The settlement payment averts a trial on the families claim that the district was negligent in reporting and investigating allegations that another student was molesting his classmates in a restroom at school.

“I truly believe my son was sexually abused by another student in that classroom,” said Jena Lavik.

Lavik and two other mothers who will share in the settlement said they noticed disturbing behavior changes in their children during the 2013 school year at Ridgecrest.

The mothers say the school staff assured them there were no problems at school.

However, Lavik saw a KING 5 story in January of 2015 that profiled a mother who had been told by the district that her child may have been “inappropriately touched” at school.

“We had no explanation until your report.  We finally started piecing it together,” said Lavik.

The five families joined in a lawsuit filed against the district by the Connolly Law Offices of Tacoma.

Their attorney, Julie Kays, says the district was required to report suspected abuse.

“Parents have a right to know that their child has been offended against, and the school has an obligation to report it to authorities,” Kays said.

Kays said a teacher recorded suspicions of abuse by the sexually aggressive student over a period of months.

But parents were never notified.

“I have absolutely no trust in the Puyallup School District when it comes to special needs,” said a mother named Lorraine, who did not want her last name revealed.

She said her now 11-year-old son continues to suffer from the abuse.

In 2015, district spokesperson Dr.

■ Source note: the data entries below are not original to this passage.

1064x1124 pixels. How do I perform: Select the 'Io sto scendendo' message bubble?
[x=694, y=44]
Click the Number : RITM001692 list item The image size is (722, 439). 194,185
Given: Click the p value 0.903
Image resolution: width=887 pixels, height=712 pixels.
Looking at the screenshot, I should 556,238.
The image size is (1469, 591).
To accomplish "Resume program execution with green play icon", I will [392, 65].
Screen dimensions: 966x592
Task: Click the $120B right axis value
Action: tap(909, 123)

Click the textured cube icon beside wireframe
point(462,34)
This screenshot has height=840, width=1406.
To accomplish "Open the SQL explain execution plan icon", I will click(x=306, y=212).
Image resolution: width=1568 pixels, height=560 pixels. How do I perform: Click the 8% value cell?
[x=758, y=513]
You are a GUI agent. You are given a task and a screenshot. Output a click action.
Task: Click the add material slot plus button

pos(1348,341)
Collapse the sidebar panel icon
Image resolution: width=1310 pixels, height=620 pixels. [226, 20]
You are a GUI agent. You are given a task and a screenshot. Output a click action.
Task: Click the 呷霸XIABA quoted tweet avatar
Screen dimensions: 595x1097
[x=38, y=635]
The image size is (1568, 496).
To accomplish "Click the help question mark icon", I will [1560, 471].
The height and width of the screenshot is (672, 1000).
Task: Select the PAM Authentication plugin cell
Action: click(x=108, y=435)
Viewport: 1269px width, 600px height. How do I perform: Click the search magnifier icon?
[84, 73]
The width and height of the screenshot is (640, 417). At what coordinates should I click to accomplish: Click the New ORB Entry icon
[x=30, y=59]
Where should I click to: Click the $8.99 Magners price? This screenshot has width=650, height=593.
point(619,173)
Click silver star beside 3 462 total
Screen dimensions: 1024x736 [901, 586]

Brian Fox said an investigation by the district determined there was insufficient evidence that the abuse occurred.

When asked this week why the district agreed to pay nearly $4 million, Fox sent a statement that read:

“The district's settlement of these claims is not an admission of fault or liability by the district. The decision to resolve the claims prior to the trial was a business decision made by the district’s insurers. We continue to remain committed to providing a safe and positive educational experience for all of our students.”